A federal judge ruled that undocumented teens jailed in Yolo County and elsewhere must be given access to judicial hearings if the government wants to continue to jail them, now 22 of them have been ordered to be released.
Multiple undocumented teens were detained over this past summer by Immigration and Customs Enforcement agents as part of a broad law enforcement sweep in Long Island, N.Y. that is targeting Mara Salvatrucha, or MS-13.
The violent street gang has ties to El Salvador and President Trump has made a point to stomp out the group. The liberal Californians at the American Civil Liberties Union Foundation of Northern California, ACLU National and Holly S. Cooper of the UC Davis Immigration Law Clinic couldn't stand that these criminals were at the government's behest and filed a class-action lawsuit in August.
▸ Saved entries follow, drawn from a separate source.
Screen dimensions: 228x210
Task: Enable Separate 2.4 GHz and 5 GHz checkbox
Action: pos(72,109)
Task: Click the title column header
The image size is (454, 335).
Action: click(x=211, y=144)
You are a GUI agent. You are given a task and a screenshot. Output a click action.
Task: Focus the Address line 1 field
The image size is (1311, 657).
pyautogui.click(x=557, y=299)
The attorneys claim is unfair that the teens were swept up in the law enforcement raids over what they say is little hard evidence connecting them with the violent gang. They say the teens were not given the opportunity to plead their cases in front of a judge.
U.S. District Court Judge Vince Chhabria ruled in favor of the suit on November 20 and ordered the government to provide each of the undocumented teens with a judicial hearing by November 29.
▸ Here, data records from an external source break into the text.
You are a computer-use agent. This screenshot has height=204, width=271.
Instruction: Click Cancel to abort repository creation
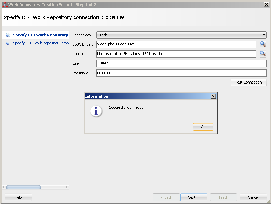click(253, 197)
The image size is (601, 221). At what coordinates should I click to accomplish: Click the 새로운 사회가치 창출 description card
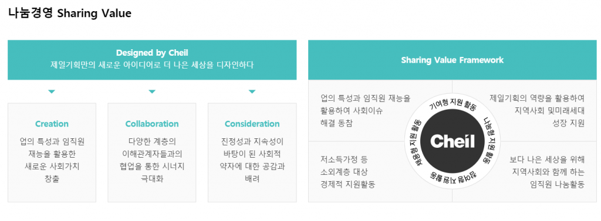pyautogui.click(x=52, y=152)
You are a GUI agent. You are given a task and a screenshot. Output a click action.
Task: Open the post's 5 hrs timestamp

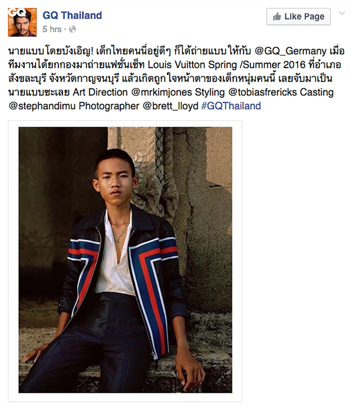pyautogui.click(x=52, y=29)
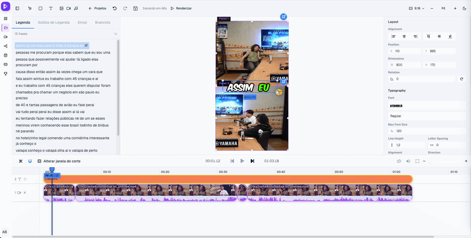Select the scissors cut tool
The height and width of the screenshot is (238, 471).
point(21,161)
A Cooley LLP representative said in a statement, "When these teenagers were given a chance to dispute the charges against them, it became crystal clear that the government’s accusations weren’t backed up by evidence."
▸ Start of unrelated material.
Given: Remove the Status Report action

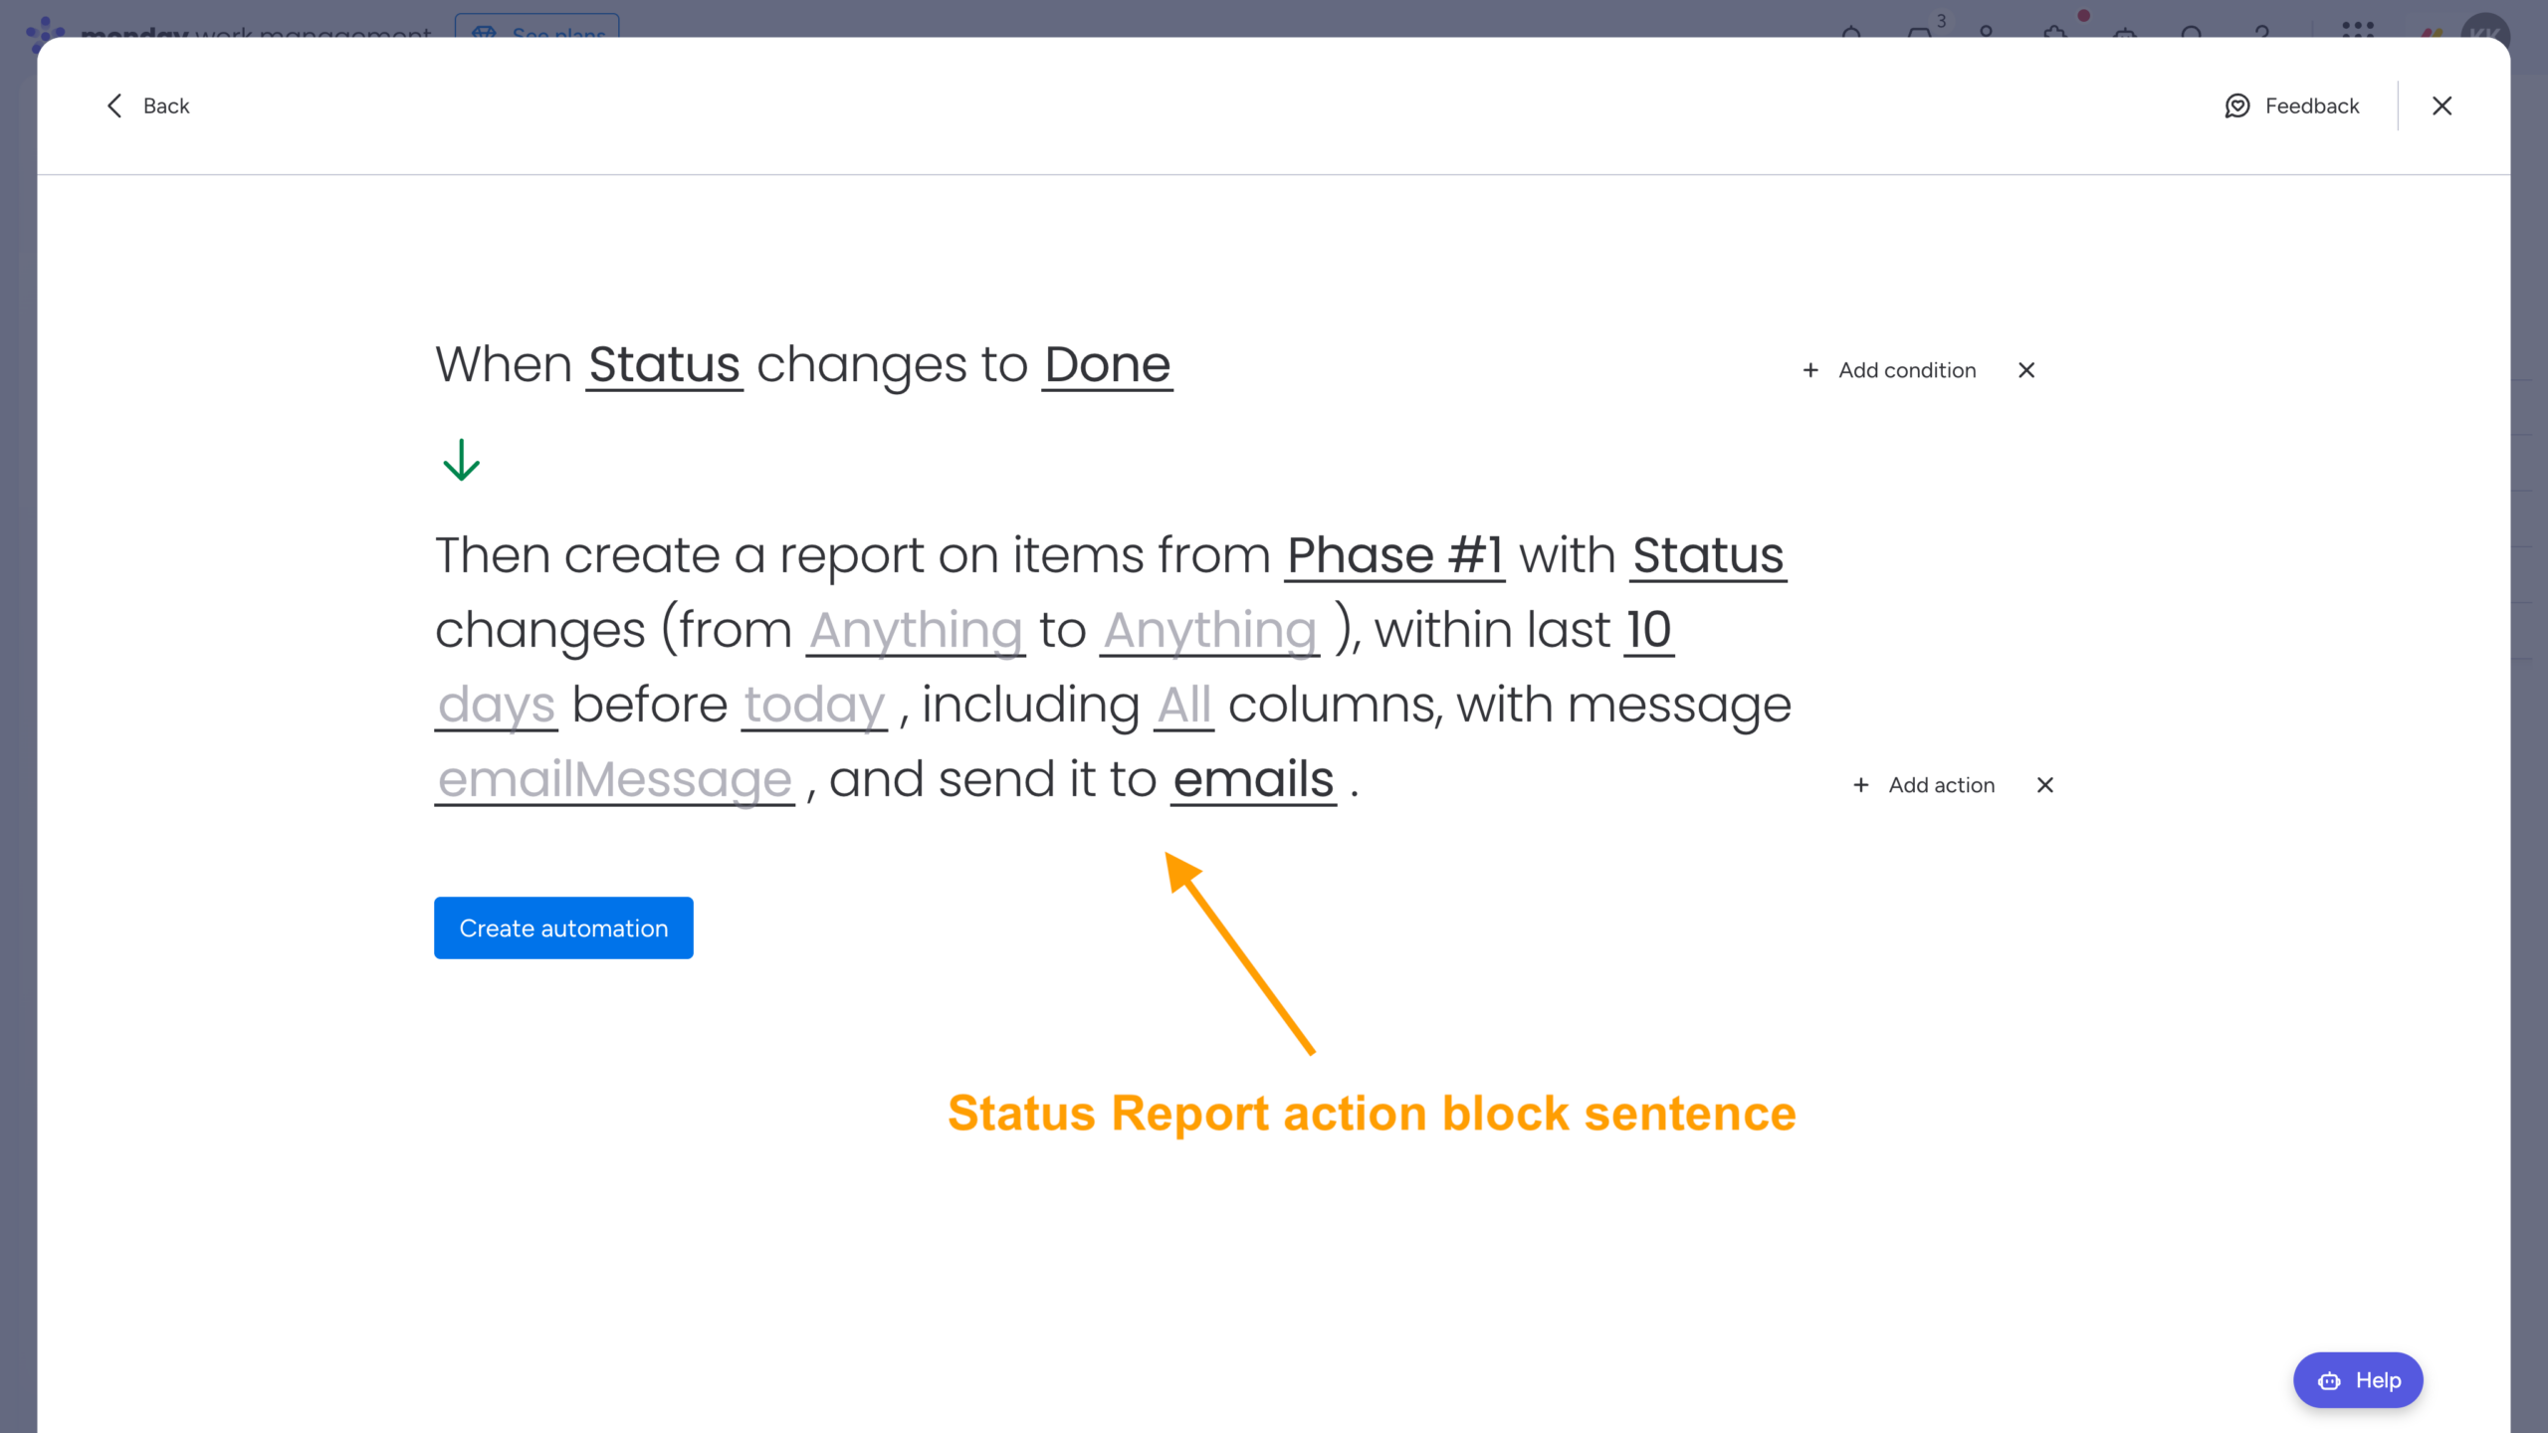Looking at the screenshot, I should [x=2043, y=784].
One of the cases with slim evidence they say is a teen referred to in court documents as "F.E." who was accused of gang affiliation over a scrap of paper with the number 503 written on it. The suit filers say this is both the area code for El Salvador and an MS-13 symbol and his attorney Brian Johnson says it is "second- or third-hand hearsay."
Of the 34 total teenagers arrested over the summer, 22 have been released and the rest are still waiting for judicial hearings. An ICE spokesman declined to comment saying it was a pending investigation. Most importantly, the government will be required to provide hearings within seven days of detention going forward.